Free Crochet Dishcloth Pattern – Frosting Collection – Cream Cheese – Part 2


Welcome to part 2 of the Frosting Collection, presented by Crochets By Trista.

I wanted to offer a set of FREE dishcloths patterns to help introduce the stitches I use in my designs.

Frosting Collection Patterns:

Buttercream – Part 1 – Here
Cream Cheese – Part 2 – Below
Marshmallow – Part 3 – Here
Meringue – Part 4 – Here
Whipped Cream – Part 5 – Here
White Chocolate Ganache – Part 6 – Here

If you couldn’t tell, each dishcloth is named after a different type of white frosting. I prefer white dishcloths because; one, they go with my kitchen, and two they are easy to bleach if needed. Obviously you can do any color of your choosing.

Eco-Friendly

In Part 1 – Buttercream, I talked about how versatile crocheted dishcloths can be.
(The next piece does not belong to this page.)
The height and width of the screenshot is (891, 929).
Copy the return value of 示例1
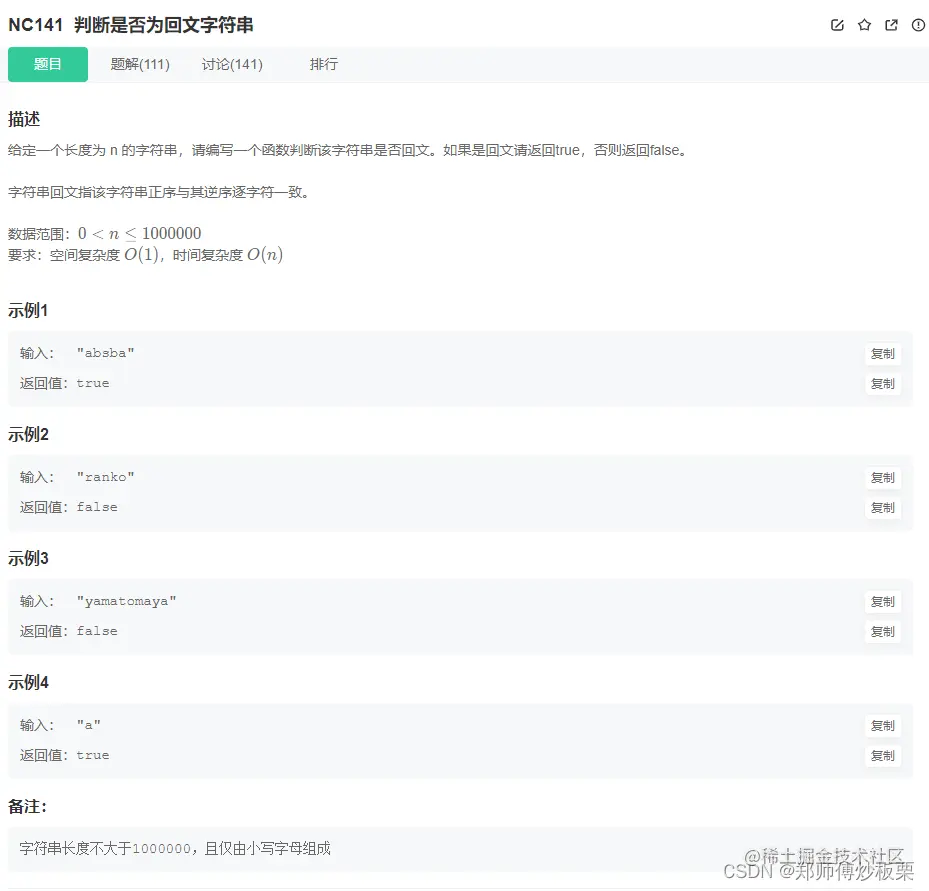click(x=882, y=383)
Another great thing about dishcloths is how eco-friendly they are. There are dishcloths that I have used for YEARS!

I have a few dishcloths that are strictly used for dishes, some that are used for cleaning, and even some just for the bathroom.
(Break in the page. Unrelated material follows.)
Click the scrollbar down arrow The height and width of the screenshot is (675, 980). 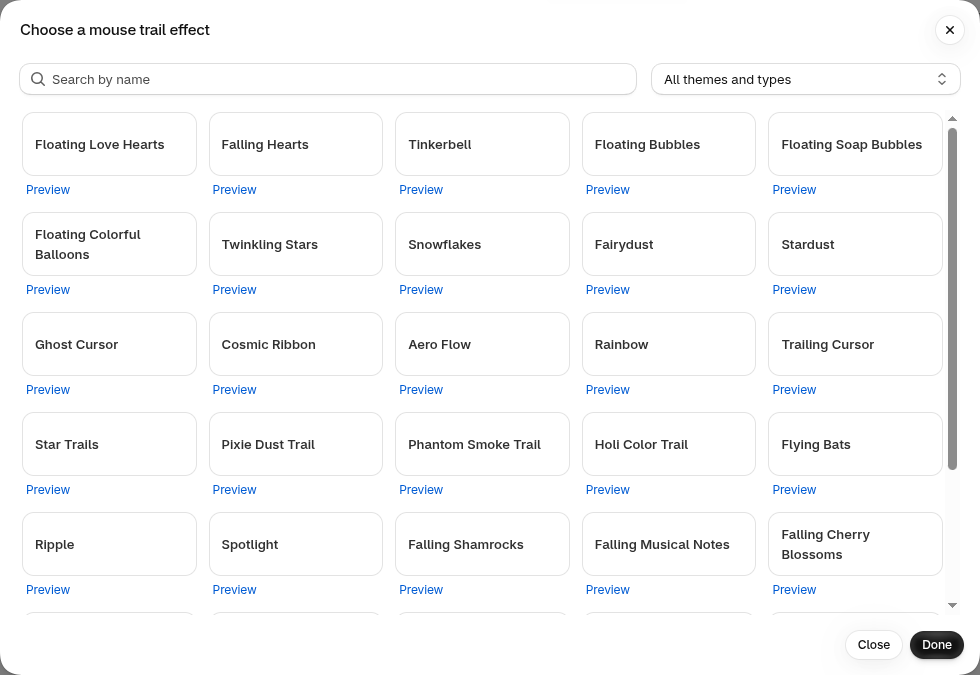(x=952, y=605)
I’m going to be honest though, I still have plenty of regular sponges and cleaning rags. I’m starting to slowly add in my own items.

Supplies Needed

60-70 yards of 100% cotton yarn
I/5.50mm crochet hook
Measuring tape
Scissors
Yarn needle

I can usually get 2 dishcloths (without a border) from a small 2.5 ounce/ 120 yard ball of Sugar N’ Cream in a solid color.

Stitches Used

Ch – Chain
Dc – Double Crochet
Sc – Single Crochet
SDc – Standing Double Crochet
Sl St – Slip Stitch
St – Stitch

Pattern Notes

A stitch count has been provided at the end of each row.

SDc can be substituted with a Ch 2.

The border is optional. I personally make mine without, but I know that some like the border.
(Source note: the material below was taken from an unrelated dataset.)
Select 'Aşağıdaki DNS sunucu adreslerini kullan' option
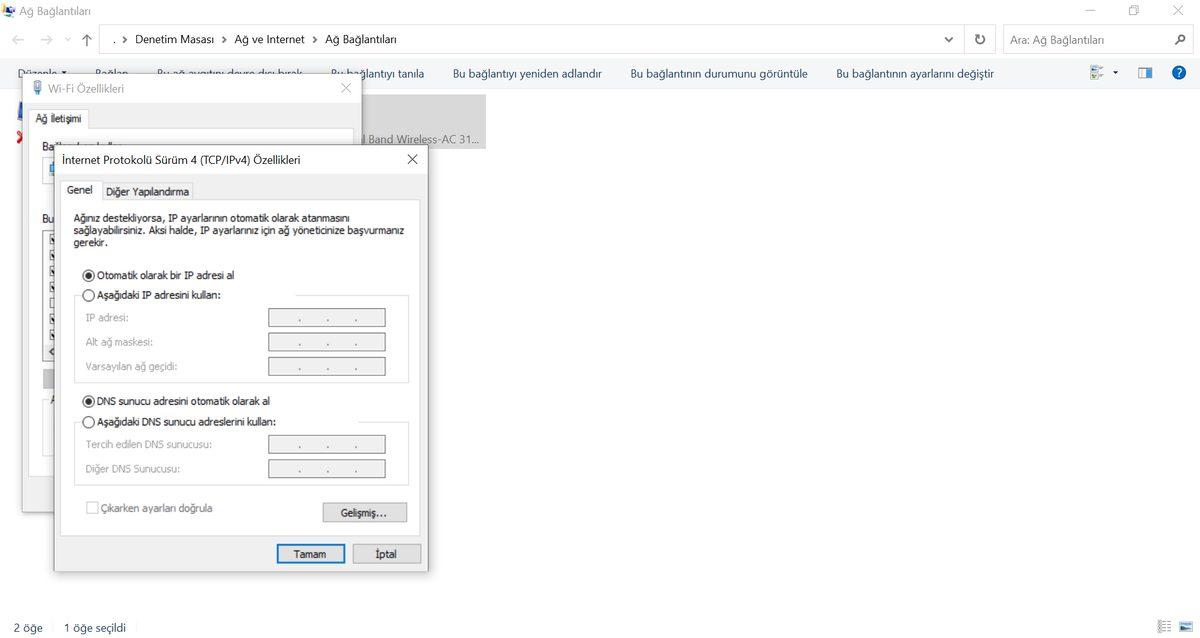 point(89,422)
The finished dishcloth should measure to be approximately a 9″ x 9″ square. To make sure it is square, simply take a corner and fold it diagonally. I tend to line up the sides to estimate how many more rows I need to do, if any.

Stitch Definition

SDc – Starting Double Crochet – (also known as Long Chain Double Crochet or Chainless Starting Double Crochet).  Pull up your loop to the height of your usual Double Crochet. YO, insert into the 1st St, YO, pull through, YO, pull through two loops on the hook, YO, pull through both loops.

Availability

An ad-free version of this pattern is available to purchase on Ravelry.

An ad-free version of all six patterns of the Frosting Collection is available to purchase on Ravelry and Etsy.

The Pattern

Ch 31

Row 1.) Sc in 2nd Ch from the hook and each St across. (30)

Row 2.) Turn, SDc, Dc in next St and each St across. (30)

Row 3.) Turn, Ch 1, Sc in 1st St and each St across. (30)

Repeat rows 2 & 3 until square, ending with row 3.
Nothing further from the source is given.